● WORK INSTRUCTIONS
Among the entries, which lines carry the string "agent"? Copy every one.

● EXTRACTED RECORDS
<<<<

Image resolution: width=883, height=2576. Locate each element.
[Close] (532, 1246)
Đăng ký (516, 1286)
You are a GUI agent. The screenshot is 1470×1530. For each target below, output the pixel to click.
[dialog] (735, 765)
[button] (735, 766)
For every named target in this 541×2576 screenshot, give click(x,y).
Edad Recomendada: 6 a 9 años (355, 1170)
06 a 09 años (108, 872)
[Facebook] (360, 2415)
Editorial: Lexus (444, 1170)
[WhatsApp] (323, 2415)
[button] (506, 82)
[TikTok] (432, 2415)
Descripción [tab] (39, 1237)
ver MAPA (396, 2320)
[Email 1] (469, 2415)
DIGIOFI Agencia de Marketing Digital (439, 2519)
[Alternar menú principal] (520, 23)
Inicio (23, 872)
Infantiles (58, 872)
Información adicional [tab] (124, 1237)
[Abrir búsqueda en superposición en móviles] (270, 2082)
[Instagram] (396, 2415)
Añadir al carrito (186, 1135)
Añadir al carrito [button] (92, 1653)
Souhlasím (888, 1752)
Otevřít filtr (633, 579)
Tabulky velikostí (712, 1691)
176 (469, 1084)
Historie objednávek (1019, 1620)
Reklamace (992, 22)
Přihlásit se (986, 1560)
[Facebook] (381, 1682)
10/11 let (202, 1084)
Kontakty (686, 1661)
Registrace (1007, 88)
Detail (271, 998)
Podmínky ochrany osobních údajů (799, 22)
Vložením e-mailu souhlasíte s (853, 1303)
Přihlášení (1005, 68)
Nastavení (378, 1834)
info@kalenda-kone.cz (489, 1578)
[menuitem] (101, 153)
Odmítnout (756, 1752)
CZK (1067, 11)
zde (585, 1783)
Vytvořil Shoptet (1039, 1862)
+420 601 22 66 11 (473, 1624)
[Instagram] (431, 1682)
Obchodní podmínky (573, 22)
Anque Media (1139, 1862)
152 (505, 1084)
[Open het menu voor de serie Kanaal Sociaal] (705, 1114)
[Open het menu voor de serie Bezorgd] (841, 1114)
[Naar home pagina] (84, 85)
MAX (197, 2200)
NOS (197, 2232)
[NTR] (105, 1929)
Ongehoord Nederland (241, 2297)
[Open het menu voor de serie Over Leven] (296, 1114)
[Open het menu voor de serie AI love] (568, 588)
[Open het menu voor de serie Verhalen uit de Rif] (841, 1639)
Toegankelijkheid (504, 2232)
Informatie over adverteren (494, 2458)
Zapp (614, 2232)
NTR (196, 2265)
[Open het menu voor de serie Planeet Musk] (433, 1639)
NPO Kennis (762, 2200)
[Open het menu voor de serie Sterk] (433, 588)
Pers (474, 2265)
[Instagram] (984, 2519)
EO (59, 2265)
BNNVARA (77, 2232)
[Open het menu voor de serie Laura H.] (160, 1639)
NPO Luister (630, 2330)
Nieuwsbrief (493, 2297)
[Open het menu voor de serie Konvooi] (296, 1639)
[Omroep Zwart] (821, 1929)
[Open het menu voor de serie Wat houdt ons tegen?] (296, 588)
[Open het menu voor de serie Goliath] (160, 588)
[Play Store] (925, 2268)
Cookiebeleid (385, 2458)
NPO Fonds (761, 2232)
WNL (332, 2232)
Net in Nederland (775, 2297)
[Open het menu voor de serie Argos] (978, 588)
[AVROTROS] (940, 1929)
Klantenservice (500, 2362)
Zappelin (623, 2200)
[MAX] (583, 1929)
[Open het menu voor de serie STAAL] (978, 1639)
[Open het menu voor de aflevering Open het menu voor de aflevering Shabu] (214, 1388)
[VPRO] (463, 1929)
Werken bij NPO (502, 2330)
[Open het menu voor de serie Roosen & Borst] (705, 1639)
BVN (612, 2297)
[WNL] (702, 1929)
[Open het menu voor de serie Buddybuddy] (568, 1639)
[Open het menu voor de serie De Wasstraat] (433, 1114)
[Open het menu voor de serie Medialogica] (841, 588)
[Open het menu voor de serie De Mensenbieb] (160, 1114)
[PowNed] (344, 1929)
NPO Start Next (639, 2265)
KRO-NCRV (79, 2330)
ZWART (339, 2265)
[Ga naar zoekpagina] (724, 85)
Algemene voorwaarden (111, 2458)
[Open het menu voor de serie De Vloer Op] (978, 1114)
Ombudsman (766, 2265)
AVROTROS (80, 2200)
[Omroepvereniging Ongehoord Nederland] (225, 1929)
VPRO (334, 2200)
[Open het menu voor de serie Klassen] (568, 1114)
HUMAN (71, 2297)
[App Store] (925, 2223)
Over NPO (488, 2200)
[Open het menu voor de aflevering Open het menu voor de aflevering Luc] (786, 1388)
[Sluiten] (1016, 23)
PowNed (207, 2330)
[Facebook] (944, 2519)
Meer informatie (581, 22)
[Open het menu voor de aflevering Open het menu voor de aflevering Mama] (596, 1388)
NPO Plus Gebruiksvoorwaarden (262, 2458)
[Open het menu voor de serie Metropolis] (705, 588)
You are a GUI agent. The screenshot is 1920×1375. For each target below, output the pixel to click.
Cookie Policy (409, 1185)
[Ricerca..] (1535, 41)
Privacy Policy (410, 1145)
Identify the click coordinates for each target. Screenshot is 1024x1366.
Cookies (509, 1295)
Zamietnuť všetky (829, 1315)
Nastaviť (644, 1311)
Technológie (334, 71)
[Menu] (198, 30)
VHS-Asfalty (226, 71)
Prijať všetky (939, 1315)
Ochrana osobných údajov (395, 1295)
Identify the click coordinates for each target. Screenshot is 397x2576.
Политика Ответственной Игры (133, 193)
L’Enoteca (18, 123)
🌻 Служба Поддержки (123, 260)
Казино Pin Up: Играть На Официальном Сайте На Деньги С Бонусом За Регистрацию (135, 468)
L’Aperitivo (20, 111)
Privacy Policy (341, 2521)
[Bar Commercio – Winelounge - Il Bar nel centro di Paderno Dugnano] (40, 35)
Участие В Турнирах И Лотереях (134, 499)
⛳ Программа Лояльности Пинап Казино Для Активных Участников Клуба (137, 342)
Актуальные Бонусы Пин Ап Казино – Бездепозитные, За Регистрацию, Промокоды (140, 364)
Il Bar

>>>>

● RESPONSE AREA
You are a GUI agent. The screenshot is 1470×1530. For each target below, output the pixel to click.
You are a GUI agent. The screenshot is 1920×1375. For each target below, output the pixel to click.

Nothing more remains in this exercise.